* _WHAT IS BEING ASKED_
Identify all lines below that hold "agent" and collect them.

* _DATA EXTRACT_
--------------------

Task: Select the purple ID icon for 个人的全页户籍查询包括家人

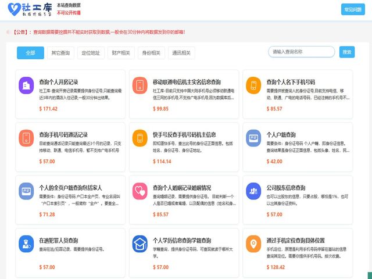Action: pos(26,191)
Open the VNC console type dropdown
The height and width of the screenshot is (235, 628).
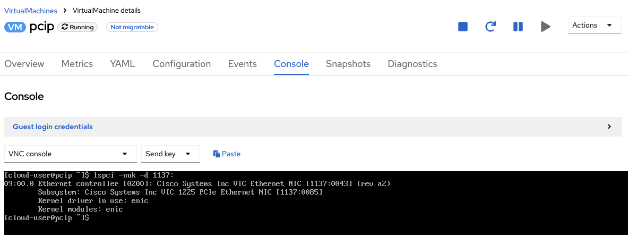pyautogui.click(x=68, y=154)
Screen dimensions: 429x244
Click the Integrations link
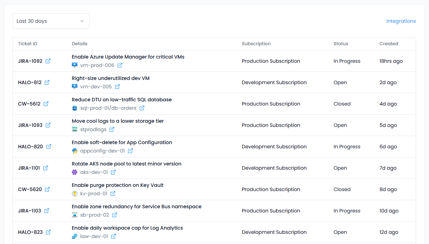pyautogui.click(x=401, y=21)
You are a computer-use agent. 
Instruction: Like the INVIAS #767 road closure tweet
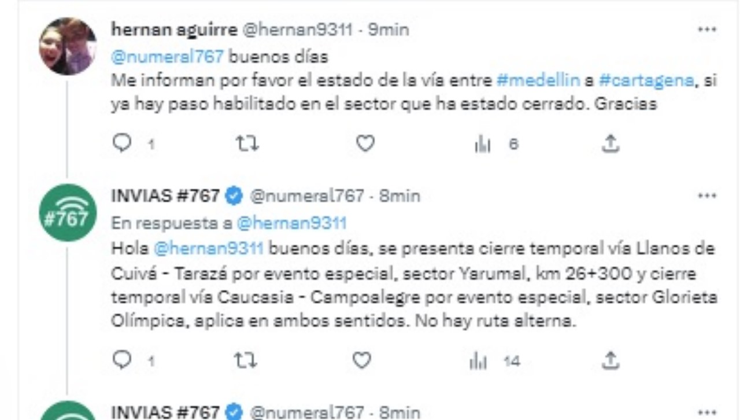[362, 361]
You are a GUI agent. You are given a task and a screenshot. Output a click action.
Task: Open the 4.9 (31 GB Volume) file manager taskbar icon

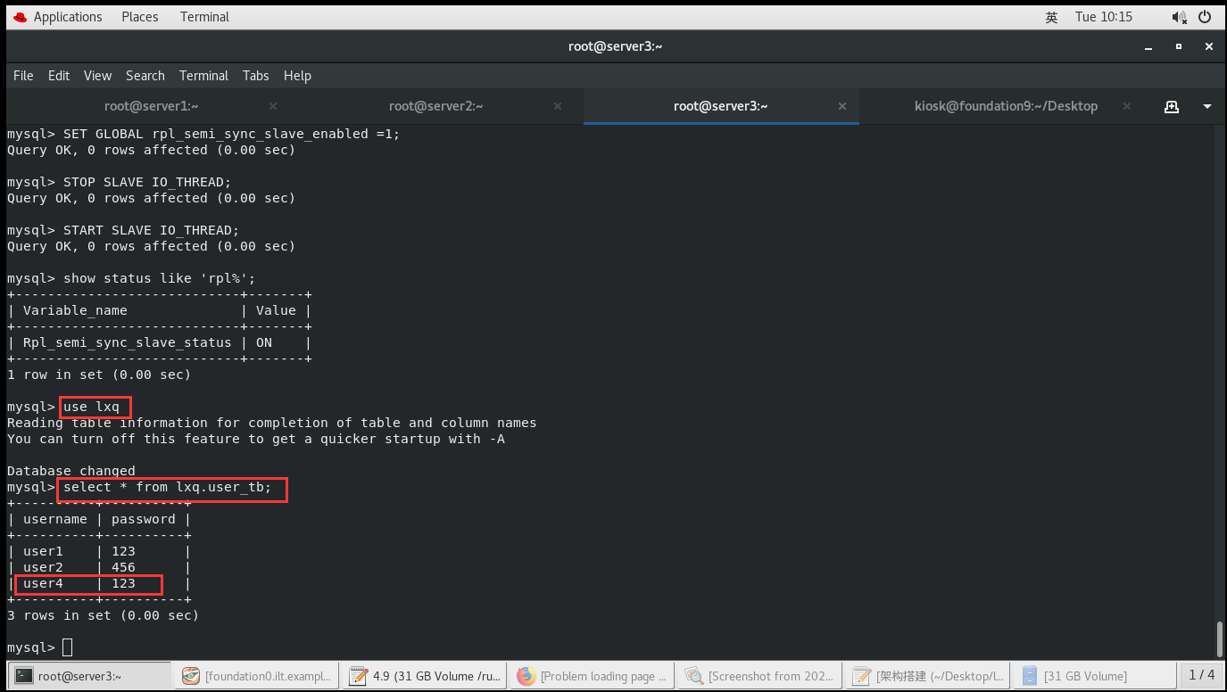click(425, 675)
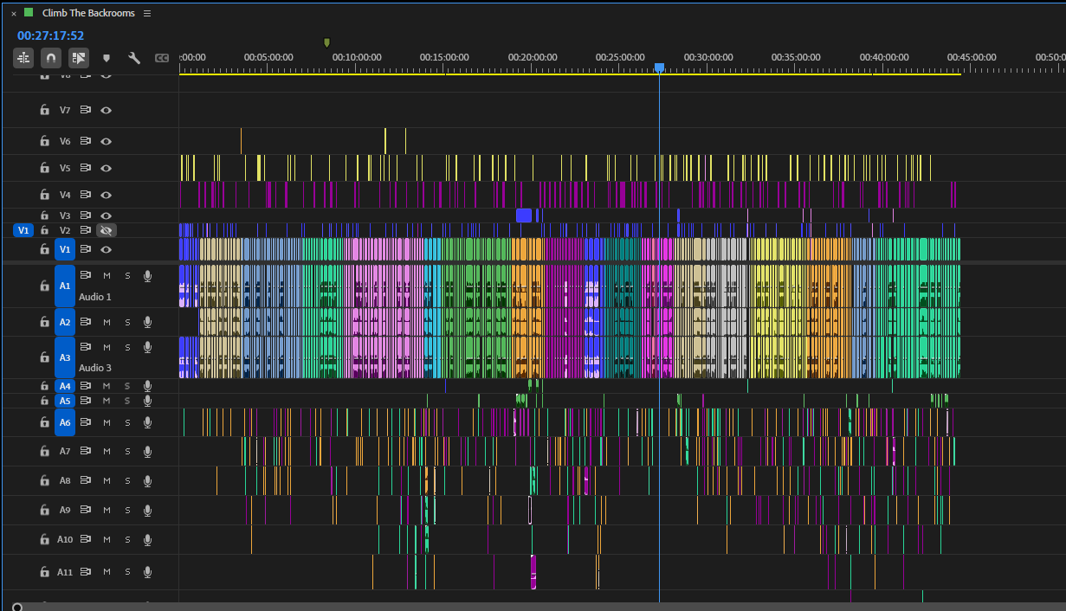Toggle Linked Selection icon

pos(79,58)
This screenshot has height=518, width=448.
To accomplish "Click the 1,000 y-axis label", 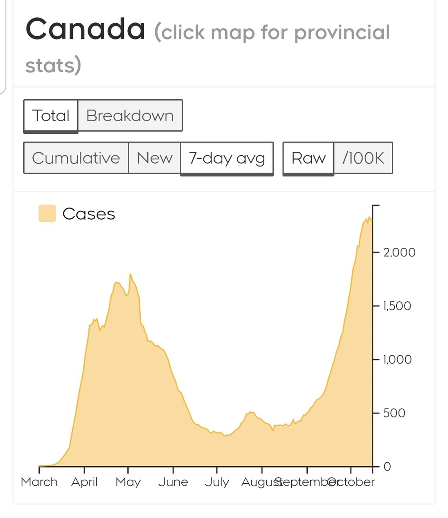I will 397,360.
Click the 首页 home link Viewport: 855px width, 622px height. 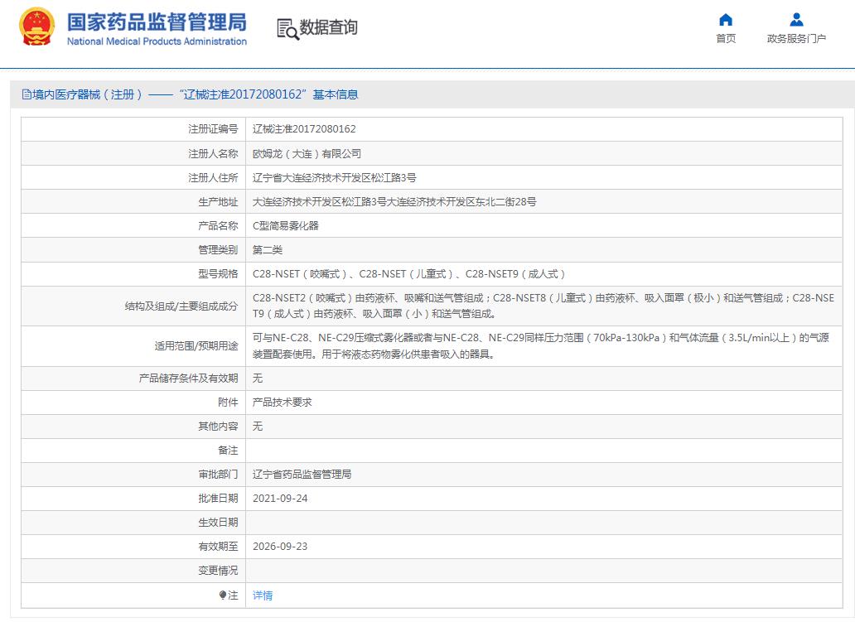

--------------------

* _REPLY_
You are a computer-use agent. 
You are a GUI agent. You are given a task and a screenshot. Output a click action.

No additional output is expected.